→ **Task goal**
Restate each entry shown beneath this instruction, keeping its wording intact.
BEGIN
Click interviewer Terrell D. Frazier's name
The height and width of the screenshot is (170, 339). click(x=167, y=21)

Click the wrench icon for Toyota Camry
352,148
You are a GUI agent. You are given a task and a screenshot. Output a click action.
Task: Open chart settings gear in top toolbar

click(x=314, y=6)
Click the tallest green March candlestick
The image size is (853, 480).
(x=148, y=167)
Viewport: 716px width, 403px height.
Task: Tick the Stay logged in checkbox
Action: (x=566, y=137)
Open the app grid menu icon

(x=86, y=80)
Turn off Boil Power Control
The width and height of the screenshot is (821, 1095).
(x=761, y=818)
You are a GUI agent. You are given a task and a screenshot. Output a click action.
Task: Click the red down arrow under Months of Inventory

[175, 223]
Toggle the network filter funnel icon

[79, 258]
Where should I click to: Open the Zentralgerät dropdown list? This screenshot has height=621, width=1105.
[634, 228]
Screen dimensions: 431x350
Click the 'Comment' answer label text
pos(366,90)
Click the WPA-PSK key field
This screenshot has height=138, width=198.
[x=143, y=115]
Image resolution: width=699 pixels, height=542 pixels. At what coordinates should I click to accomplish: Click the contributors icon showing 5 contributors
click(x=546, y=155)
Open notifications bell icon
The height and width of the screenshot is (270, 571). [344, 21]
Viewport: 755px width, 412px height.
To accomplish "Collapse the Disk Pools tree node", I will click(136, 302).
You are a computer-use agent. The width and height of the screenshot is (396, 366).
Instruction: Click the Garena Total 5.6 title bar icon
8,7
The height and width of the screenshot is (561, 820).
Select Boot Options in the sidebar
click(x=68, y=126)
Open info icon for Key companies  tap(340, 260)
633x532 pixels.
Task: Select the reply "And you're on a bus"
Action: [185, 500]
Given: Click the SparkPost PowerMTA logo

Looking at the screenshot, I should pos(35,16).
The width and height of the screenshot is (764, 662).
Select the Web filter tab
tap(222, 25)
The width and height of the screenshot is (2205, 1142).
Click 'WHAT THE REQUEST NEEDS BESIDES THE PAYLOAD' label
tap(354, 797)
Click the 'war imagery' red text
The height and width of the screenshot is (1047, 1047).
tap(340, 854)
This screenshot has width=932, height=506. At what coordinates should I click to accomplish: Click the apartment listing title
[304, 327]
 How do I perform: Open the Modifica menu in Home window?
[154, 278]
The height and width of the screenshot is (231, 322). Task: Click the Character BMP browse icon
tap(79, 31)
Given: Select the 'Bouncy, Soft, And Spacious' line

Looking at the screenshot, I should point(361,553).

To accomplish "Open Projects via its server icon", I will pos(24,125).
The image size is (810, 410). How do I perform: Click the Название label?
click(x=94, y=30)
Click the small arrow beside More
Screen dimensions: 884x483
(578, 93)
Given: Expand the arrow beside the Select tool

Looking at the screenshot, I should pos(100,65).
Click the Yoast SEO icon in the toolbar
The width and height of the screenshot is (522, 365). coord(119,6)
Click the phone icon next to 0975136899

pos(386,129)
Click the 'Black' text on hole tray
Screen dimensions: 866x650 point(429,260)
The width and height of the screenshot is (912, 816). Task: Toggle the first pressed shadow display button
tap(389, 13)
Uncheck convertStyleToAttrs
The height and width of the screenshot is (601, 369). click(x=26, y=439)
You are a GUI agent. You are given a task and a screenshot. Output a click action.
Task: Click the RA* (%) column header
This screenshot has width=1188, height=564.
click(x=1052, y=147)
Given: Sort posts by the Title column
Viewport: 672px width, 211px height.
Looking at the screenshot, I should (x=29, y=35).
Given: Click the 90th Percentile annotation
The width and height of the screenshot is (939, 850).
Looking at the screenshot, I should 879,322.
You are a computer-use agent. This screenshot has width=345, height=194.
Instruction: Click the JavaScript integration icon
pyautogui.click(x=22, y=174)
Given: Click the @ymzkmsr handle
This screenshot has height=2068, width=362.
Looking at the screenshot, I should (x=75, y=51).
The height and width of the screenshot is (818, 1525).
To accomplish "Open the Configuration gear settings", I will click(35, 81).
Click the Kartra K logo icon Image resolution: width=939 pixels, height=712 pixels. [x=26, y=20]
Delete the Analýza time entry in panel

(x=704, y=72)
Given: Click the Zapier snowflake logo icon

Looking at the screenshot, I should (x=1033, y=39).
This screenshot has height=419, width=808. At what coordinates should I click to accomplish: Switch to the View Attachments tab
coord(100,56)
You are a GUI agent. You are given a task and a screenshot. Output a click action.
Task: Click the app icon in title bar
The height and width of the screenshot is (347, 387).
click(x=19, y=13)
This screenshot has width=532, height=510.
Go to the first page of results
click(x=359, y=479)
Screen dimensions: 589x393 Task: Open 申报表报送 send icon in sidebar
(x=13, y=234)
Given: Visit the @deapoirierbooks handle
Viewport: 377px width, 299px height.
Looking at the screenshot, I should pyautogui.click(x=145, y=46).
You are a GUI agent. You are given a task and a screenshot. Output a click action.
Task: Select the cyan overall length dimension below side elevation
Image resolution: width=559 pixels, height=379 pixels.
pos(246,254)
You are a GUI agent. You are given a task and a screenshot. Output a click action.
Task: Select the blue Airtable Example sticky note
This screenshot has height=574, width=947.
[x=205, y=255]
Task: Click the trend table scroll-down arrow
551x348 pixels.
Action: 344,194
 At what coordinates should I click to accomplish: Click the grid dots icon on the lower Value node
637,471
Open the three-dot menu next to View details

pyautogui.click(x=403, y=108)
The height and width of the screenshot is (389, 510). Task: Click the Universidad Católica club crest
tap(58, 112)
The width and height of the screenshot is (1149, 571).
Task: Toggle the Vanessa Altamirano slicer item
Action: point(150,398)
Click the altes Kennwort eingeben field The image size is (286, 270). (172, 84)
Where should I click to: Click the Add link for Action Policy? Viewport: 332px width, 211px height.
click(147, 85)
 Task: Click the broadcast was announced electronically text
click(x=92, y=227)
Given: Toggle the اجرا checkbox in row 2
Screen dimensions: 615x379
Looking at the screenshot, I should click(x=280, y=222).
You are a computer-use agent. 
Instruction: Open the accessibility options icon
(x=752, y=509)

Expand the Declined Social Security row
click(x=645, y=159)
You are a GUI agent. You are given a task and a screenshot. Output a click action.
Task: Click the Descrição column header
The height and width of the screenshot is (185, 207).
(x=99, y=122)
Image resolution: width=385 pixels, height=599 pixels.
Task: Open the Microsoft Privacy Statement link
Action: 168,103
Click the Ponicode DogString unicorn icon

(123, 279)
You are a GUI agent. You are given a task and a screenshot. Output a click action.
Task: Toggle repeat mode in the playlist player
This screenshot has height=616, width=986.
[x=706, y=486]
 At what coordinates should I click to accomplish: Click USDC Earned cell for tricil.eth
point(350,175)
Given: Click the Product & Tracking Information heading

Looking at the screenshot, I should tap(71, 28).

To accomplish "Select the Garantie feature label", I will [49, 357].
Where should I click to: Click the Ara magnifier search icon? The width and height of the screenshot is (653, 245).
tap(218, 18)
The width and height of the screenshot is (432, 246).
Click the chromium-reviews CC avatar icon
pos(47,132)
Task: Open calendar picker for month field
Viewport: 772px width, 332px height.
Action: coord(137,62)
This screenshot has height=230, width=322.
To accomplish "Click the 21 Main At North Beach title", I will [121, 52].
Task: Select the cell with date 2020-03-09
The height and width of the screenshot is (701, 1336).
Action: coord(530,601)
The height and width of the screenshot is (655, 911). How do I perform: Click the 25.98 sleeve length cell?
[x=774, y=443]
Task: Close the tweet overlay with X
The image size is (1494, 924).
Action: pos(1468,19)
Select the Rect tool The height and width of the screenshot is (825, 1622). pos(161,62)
END
→ **Exercise solution**
Click interviewer Terrell D. Frazier's name
The height and width of the screenshot is (170, 339). click(x=167, y=21)

Click the wrench icon for Toyota Camry
352,148
You are a GUI agent. You are given a task and a screenshot. Output a click action.
Task: Open chart settings gear in top toolbar

click(x=314, y=6)
Click the tallest green March candlestick
The image size is (853, 480).
(x=148, y=167)
Viewport: 716px width, 403px height.
Task: Tick the Stay logged in checkbox
Action: (x=566, y=137)
Open the app grid menu icon

(x=86, y=80)
Turn off Boil Power Control
The width and height of the screenshot is (821, 1095).
(x=761, y=818)
You are a GUI agent. You are given a task and a screenshot. Output a click action.
Task: Click the red down arrow under Months of Inventory

[175, 223]
Toggle the network filter funnel icon

[79, 258]
Where should I click to: Open the Zentralgerät dropdown list? This screenshot has height=621, width=1105.
[634, 228]
Screen dimensions: 431x350
Click the 'Comment' answer label text
pos(366,90)
Click the WPA-PSK key field
This screenshot has height=138, width=198.
[x=143, y=115]
Image resolution: width=699 pixels, height=542 pixels. At what coordinates should I click to accomplish: Click the contributors icon showing 5 contributors
click(x=546, y=155)
Open notifications bell icon
The height and width of the screenshot is (270, 571). [344, 21]
Viewport: 755px width, 412px height.
To accomplish "Collapse the Disk Pools tree node", I will click(136, 302).
You are a computer-use agent. The width and height of the screenshot is (396, 366).
Instruction: Click the Garena Total 5.6 title bar icon
8,7
The height and width of the screenshot is (561, 820).
Select Boot Options in the sidebar
click(x=68, y=126)
Open info icon for Key companies  tap(340, 260)
633x532 pixels.
Task: Select the reply "And you're on a bus"
Action: [185, 500]
Given: Click the SparkPost PowerMTA logo

Looking at the screenshot, I should pos(35,16).
The width and height of the screenshot is (764, 662).
Select the Web filter tab
tap(222, 25)
The width and height of the screenshot is (2205, 1142).
Click 'WHAT THE REQUEST NEEDS BESIDES THE PAYLOAD' label
tap(354, 797)
Click the 'war imagery' red text
The height and width of the screenshot is (1047, 1047).
tap(340, 854)
This screenshot has width=932, height=506. At what coordinates should I click to accomplish: Click the apartment listing title
[304, 327]
 How do I perform: Open the Modifica menu in Home window?
[154, 278]
The height and width of the screenshot is (231, 322). Task: Click the Character BMP browse icon
tap(79, 31)
Given: Select the 'Bouncy, Soft, And Spacious' line

Looking at the screenshot, I should point(361,553).

To accomplish "Open Projects via its server icon", I will pos(24,125).
The image size is (810, 410). How do I perform: Click the Название label?
click(x=94, y=30)
Click the small arrow beside More
Screen dimensions: 884x483
(578, 93)
Given: Expand the arrow beside the Select tool

Looking at the screenshot, I should pos(100,65).
Click the Yoast SEO icon in the toolbar
The width and height of the screenshot is (522, 365). coord(119,6)
Click the phone icon next to 0975136899

pos(386,129)
Click the 'Black' text on hole tray
Screen dimensions: 866x650 point(429,260)
The width and height of the screenshot is (912, 816). Task: Toggle the first pressed shadow display button
tap(389, 13)
Uncheck convertStyleToAttrs
The height and width of the screenshot is (601, 369). click(x=26, y=439)
You are a GUI agent. You are given a task and a screenshot. Output a click action.
Task: Click the RA* (%) column header
This screenshot has width=1188, height=564.
click(x=1052, y=147)
Given: Sort posts by the Title column
Viewport: 672px width, 211px height.
Looking at the screenshot, I should (x=29, y=35).
Given: Click the 90th Percentile annotation
The width and height of the screenshot is (939, 850).
Looking at the screenshot, I should 879,322.
You are a computer-use agent. This screenshot has width=345, height=194.
Instruction: Click the JavaScript integration icon
pyautogui.click(x=22, y=174)
Given: Click the @ymzkmsr handle
This screenshot has height=2068, width=362.
Looking at the screenshot, I should (x=75, y=51).
The height and width of the screenshot is (818, 1525).
To accomplish "Open the Configuration gear settings", I will click(35, 81).
Click the Kartra K logo icon Image resolution: width=939 pixels, height=712 pixels. [x=26, y=20]
Delete the Analýza time entry in panel

(x=704, y=72)
Given: Click the Zapier snowflake logo icon

Looking at the screenshot, I should (x=1033, y=39).
This screenshot has height=419, width=808. At what coordinates should I click to accomplish: Switch to the View Attachments tab
coord(100,56)
You are a GUI agent. You are given a task and a screenshot. Output a click action.
Task: Click the app icon in title bar
The height and width of the screenshot is (347, 387).
click(x=19, y=13)
This screenshot has width=532, height=510.
Go to the first page of results
click(x=359, y=479)
Screen dimensions: 589x393 Task: Open 申报表报送 send icon in sidebar
(x=13, y=234)
Given: Visit the @deapoirierbooks handle
Viewport: 377px width, 299px height.
Looking at the screenshot, I should pyautogui.click(x=145, y=46).
You are a GUI agent. You are given a task and a screenshot. Output a click action.
Task: Select the cyan overall length dimension below side elevation
Image resolution: width=559 pixels, height=379 pixels.
pos(246,254)
You are a GUI agent. You are given a task and a screenshot. Output a click action.
Task: Select the blue Airtable Example sticky note
This screenshot has height=574, width=947.
[x=205, y=255]
Task: Click the trend table scroll-down arrow
551x348 pixels.
Action: 344,194
 At what coordinates should I click to accomplish: Click the grid dots icon on the lower Value node
637,471
Open the three-dot menu next to View details

pyautogui.click(x=403, y=108)
The height and width of the screenshot is (389, 510). Task: Click the Universidad Católica club crest
tap(58, 112)
The width and height of the screenshot is (1149, 571).
Task: Toggle the Vanessa Altamirano slicer item
Action: point(150,398)
Click the altes Kennwort eingeben field The image size is (286, 270). (172, 84)
Where should I click to: Click the Add link for Action Policy? Viewport: 332px width, 211px height.
click(147, 85)
 Task: Click the broadcast was announced electronically text
click(x=92, y=227)
Given: Toggle the اجرا checkbox in row 2
Screen dimensions: 615x379
Looking at the screenshot, I should click(x=280, y=222).
You are a computer-use agent. 
Instruction: Open the accessibility options icon
(x=752, y=509)

Expand the Declined Social Security row
click(x=645, y=159)
You are a GUI agent. You are given a task and a screenshot. Output a click action.
Task: Click the Descrição column header
The height and width of the screenshot is (185, 207).
(x=99, y=122)
Image resolution: width=385 pixels, height=599 pixels.
Task: Open the Microsoft Privacy Statement link
Action: 168,103
Click the Ponicode DogString unicorn icon

(123, 279)
You are a GUI agent. You are given a task and a screenshot. Output a click action.
Task: Toggle repeat mode in the playlist player
This screenshot has height=616, width=986.
[x=706, y=486]
 At what coordinates should I click to accomplish: Click USDC Earned cell for tricil.eth
point(350,175)
Given: Click the Product & Tracking Information heading

Looking at the screenshot, I should tap(71, 28).

To accomplish "Select the Garantie feature label", I will [49, 357].
Where should I click to: Click the Ara magnifier search icon? The width and height of the screenshot is (653, 245).
tap(218, 18)
The width and height of the screenshot is (432, 246).
Click the chromium-reviews CC avatar icon
pos(47,132)
Task: Open calendar picker for month field
Viewport: 772px width, 332px height.
Action: coord(137,62)
This screenshot has height=230, width=322.
To accomplish "Click the 21 Main At North Beach title", I will [121, 52].
Task: Select the cell with date 2020-03-09
The height and width of the screenshot is (701, 1336).
Action: coord(530,601)
The height and width of the screenshot is (655, 911). How do I perform: Click the 25.98 sleeve length cell?
[x=774, y=443]
Task: Close the tweet overlay with X
The image size is (1494, 924).
Action: pos(1468,19)
Select the Rect tool The height and width of the screenshot is (825, 1622). pos(161,62)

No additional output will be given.